- Location: Kandahar, Afghanistan
- Date: February 17, 2008
- Attack type: Suicide attack
- Deaths: 100
- Injured: 100
- Perpetrators: Taliban, Islamic Party of Mullah Gulbuddin Hekmatyar, or independent jihadists (all suspected)

= 2008 Kandahar bombing =

Terrorist attack in Afghanistan

The 2008 Kandahar bombing of February 17, 2008 in Kandahar, Afghanistan, was an attack targeting a crowd of people watching a dog-fighting competition. With more than 100 killed, it was the deadliest attack on Afghan soil since 2001.

The target of the attack was believed to have been a local police commander who was killed in the blast, Abdul Hakim Jan.

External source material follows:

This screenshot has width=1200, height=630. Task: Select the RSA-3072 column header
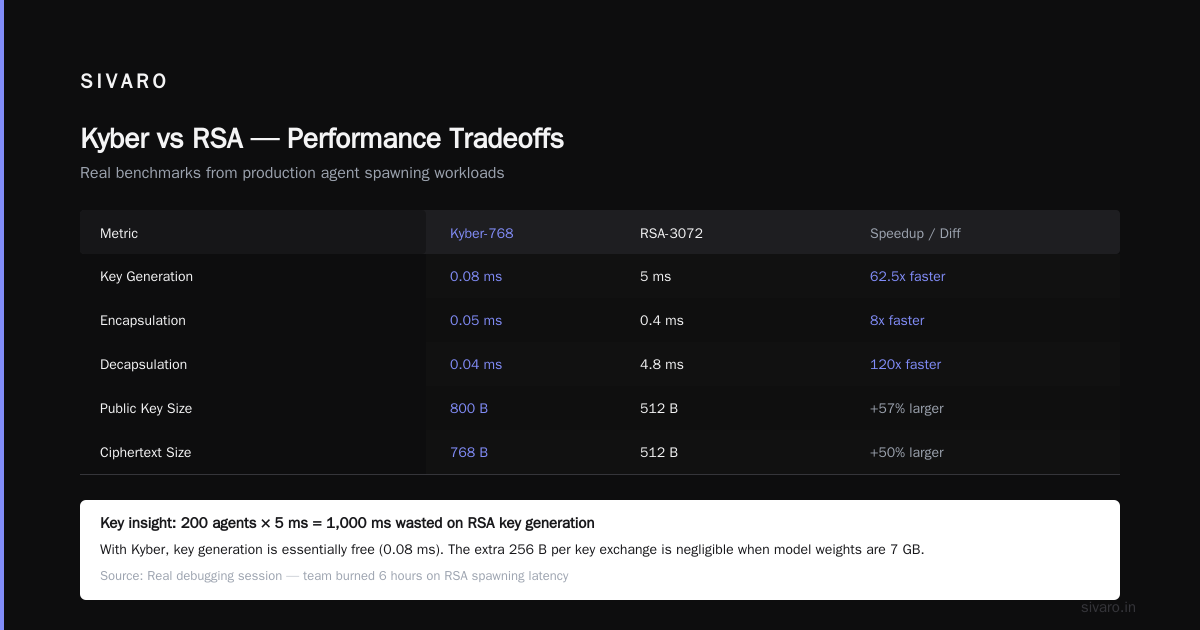671,233
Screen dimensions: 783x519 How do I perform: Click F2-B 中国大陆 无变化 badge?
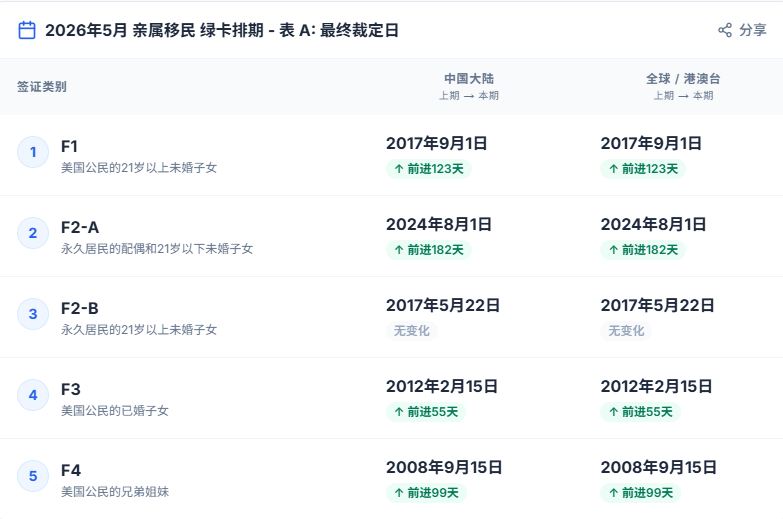point(411,331)
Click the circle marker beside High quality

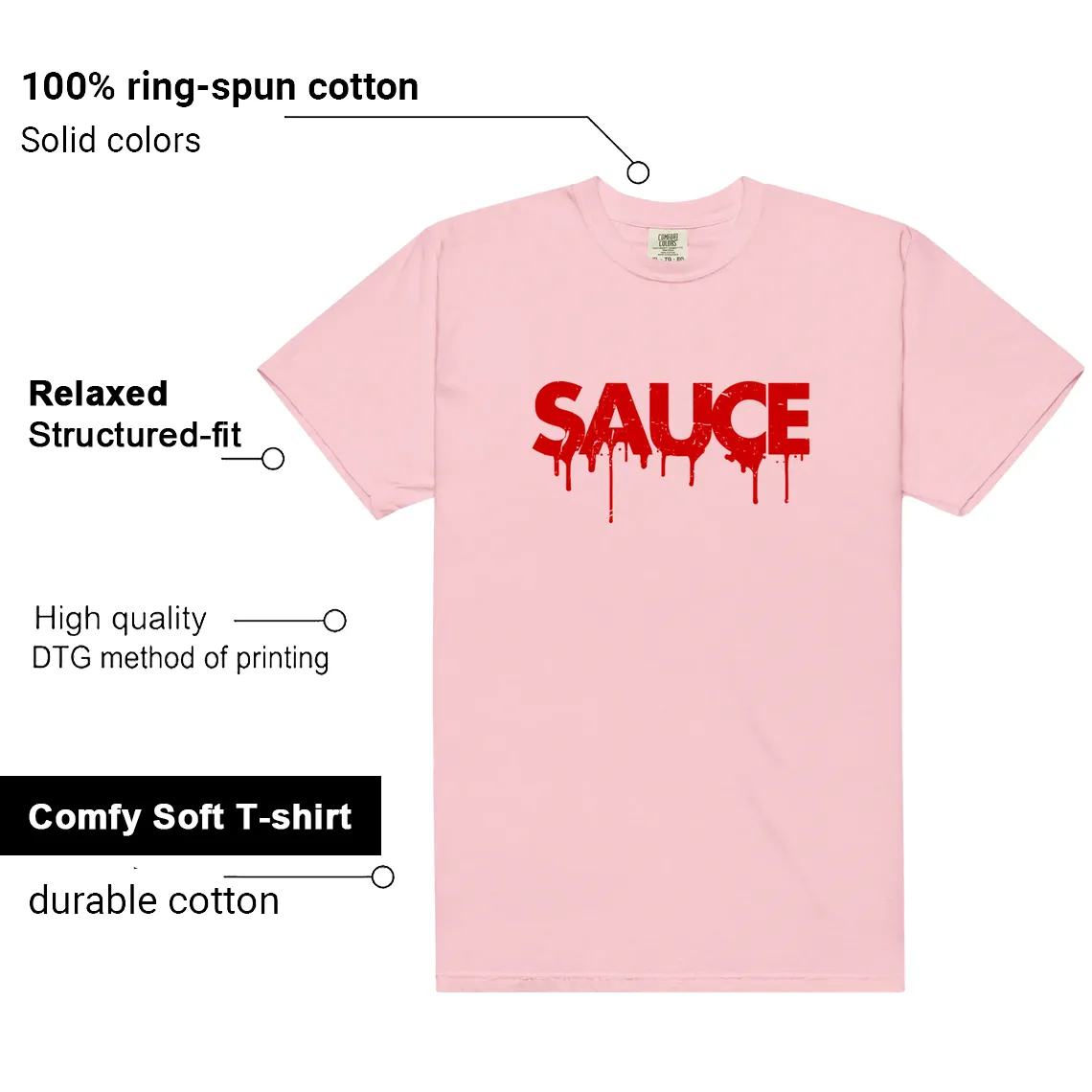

He was reported to be known in the area for the strong stand he took against Taliban forces. "He was a big wall for us; no one else can take his place," Ahmedullah, a 50-year-old farmer in the neighboring Arghandab District. "Now I guess that Arghandab can become a station of the Taliban. They were scared of our commander Abdul Hakim. Now we don't have any other person like him in the whole district."

Kandahar Gov. Asadullah Khalid said he'd tried to warn the police commander away from the event, saying he, the Governor, had known there were bombers active in the area.

"A Taliban spokesman calling himself Qari Yousuf Ahmadi told Canwest News Service that his group did not co-ordinate the first [Kandahar] suicide strike, but took responsibility for" a second the next day in Spin Boldak.